Choose your measure:

cake

  • 12 egg whites at room temperature*
  • 1 cup granulated sugar
  • 1 1/2 teaspoons cream of tartar
  • 1/2 teaspoon salt
  • freshly grated zest of one large lemon, approximately 2 tablespoons
  • 1 cup King Arthur Unbleached All-Purpose Flour
  • 1 1/2 cups confectioners' sugar

meringue topping

  • 3 egg whites**
  • 1/3 cup granulated sugar
  • 1/4 teaspoon cream of tartar
  • 1/2 teaspoon vanilla extract
  • 1/4 teaspoon salt

Instructions

  1. Preheat the oven to 325°F. Double check the rack placement to ensure you will have room for your tall angel food pan.
  2. Place the egg whites in a large mixing bowl and using the wire whisk, beat on medium speed until the egg whites are foamy, like a bubble bath.
  3. Gradually add in the granulated sugar, cream of tartar (for stability) and salt.

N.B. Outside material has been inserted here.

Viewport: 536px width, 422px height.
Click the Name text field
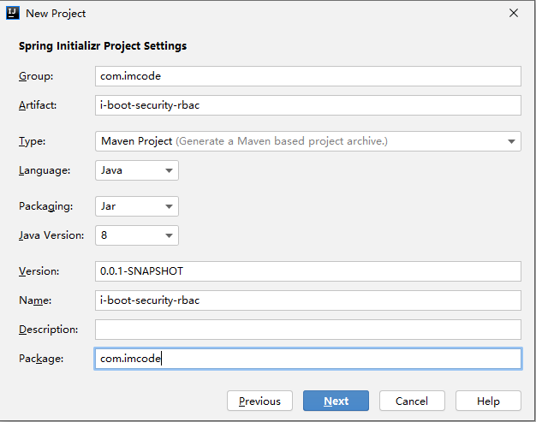pyautogui.click(x=308, y=300)

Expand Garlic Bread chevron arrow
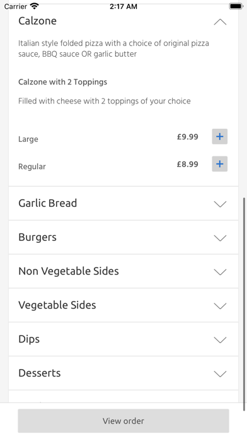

Increase the speed to high and beat until the foam forms stiff peaks. Avoid overbeating, the eggs should not look dry nor break apart easily. It will look very similar to shaving cream at this point.
  4. Add the lemon zest and fold it in gently. Place the flour and confectioners' sugar in a sieve and sift 1/3 of it over the eggs. Gently fold it in with a large spatula. Repeat twice more to use all the flour/sugar.
  5. Place the batter into an ungreased angel food cake pan, either round or rectangular. Smooth out any large peaks. Bake in a 325°F oven for 40 to 45 minutes. Do not be alarmed if the cake sinks slightly at the end of baking, this is normal.
  6. Cool the cake upside down as directed for your pan. Remove from the pan and place on a serving plate while you make the meringue.
  7. For the meringue, repeat steps 2 and 3 to get a soft, billowy meringue. Cover the cake with a thick layer of meringue. Use a cook's torch, commercial blowtorch or oven broiler to toast the meringue. When broiling, keep the cake about 6" to 8" away from the heat and turn frequently for even browning.
  8. Yield: one cake, approximately 16 servings

Nutrition Information

  • Serving Size 1 piece (68g)
  • Servings Per Batch 16
Amount Per Serving:
  • Calories 150
  • Calories from Fat 0
  • Total Fat 0g
  • Saturated Fat 0g
  • Trans Fat 0g
  • Cholesterol 0mg
  • Sodium 160mg
  • Total Carbohydrate 34g
  • Dietary Fiber 0g
  • Sugars 28g
  • Protein 4g

* The nutrition information provided for this recipe is determined by the ESHA Genesis R&D software program. Substituting any ingredients may change the posted nutrition information.